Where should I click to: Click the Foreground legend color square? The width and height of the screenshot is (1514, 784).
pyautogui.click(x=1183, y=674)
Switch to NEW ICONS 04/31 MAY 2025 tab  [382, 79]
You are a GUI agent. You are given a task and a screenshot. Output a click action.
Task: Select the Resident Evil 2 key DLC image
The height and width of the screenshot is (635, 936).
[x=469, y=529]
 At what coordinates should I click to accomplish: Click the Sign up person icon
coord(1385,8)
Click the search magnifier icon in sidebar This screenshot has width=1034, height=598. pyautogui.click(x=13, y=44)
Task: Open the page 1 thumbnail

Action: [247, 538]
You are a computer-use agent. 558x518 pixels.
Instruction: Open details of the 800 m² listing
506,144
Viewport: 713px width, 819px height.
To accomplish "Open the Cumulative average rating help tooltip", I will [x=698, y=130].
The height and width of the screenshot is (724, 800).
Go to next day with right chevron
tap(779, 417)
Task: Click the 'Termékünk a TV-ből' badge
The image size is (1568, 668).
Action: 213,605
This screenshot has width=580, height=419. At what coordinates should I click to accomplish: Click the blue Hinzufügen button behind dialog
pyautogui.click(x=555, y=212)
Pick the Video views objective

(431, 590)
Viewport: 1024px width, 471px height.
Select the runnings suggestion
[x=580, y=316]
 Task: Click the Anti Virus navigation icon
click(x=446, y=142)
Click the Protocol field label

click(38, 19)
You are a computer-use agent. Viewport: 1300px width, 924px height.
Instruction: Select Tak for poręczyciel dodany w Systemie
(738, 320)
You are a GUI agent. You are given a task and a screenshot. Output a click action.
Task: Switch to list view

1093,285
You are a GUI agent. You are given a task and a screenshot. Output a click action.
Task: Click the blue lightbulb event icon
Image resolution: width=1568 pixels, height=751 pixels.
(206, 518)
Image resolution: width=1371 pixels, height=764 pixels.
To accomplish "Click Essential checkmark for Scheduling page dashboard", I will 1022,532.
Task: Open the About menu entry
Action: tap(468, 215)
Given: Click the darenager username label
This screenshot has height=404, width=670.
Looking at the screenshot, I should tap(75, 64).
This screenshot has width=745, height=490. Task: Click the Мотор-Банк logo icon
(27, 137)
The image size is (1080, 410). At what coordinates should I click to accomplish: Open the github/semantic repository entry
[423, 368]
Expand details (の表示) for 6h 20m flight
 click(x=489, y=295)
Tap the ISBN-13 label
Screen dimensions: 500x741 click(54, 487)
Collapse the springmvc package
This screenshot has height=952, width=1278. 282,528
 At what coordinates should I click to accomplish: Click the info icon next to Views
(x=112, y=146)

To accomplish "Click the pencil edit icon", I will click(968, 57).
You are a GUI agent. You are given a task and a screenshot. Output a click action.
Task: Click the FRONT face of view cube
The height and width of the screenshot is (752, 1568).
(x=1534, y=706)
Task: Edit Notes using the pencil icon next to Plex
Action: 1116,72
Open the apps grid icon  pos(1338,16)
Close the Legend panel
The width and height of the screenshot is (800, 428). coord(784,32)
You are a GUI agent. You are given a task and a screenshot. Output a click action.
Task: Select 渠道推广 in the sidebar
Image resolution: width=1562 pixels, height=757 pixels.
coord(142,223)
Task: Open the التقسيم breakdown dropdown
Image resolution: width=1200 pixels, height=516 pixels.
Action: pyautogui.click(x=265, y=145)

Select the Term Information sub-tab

▬▬▬▬▬▬

- [ASSIGNMENT]: What you give back should be only the lines of the records above, starting at the line with "This screenshot has width=580, height=419." and ending at the line with "Image resolution: width=1371", restated word for word.

- [EXPECTED ANSWER]:
This screenshot has width=580, height=419. At what coordinates should I click to accomplish: Click the blue Hinzufügen button behind dialog
pyautogui.click(x=555, y=212)
Pick the Video views objective

(431, 590)
Viewport: 1024px width, 471px height.
Select the runnings suggestion
[x=580, y=316]
 Task: Click the Anti Virus navigation icon
click(x=446, y=142)
Click the Protocol field label

click(38, 19)
You are a computer-use agent. Viewport: 1300px width, 924px height.
Instruction: Select Tak for poręczyciel dodany w Systemie
(738, 320)
You are a GUI agent. You are given a task and a screenshot. Output a click action.
Task: Switch to list view

1093,285
You are a GUI agent. You are given a task and a screenshot. Output a click action.
Task: Click the blue lightbulb event icon
Image resolution: width=1568 pixels, height=751 pixels.
(206, 518)
Image resolution: width=1371 pixels, height=764 pixels.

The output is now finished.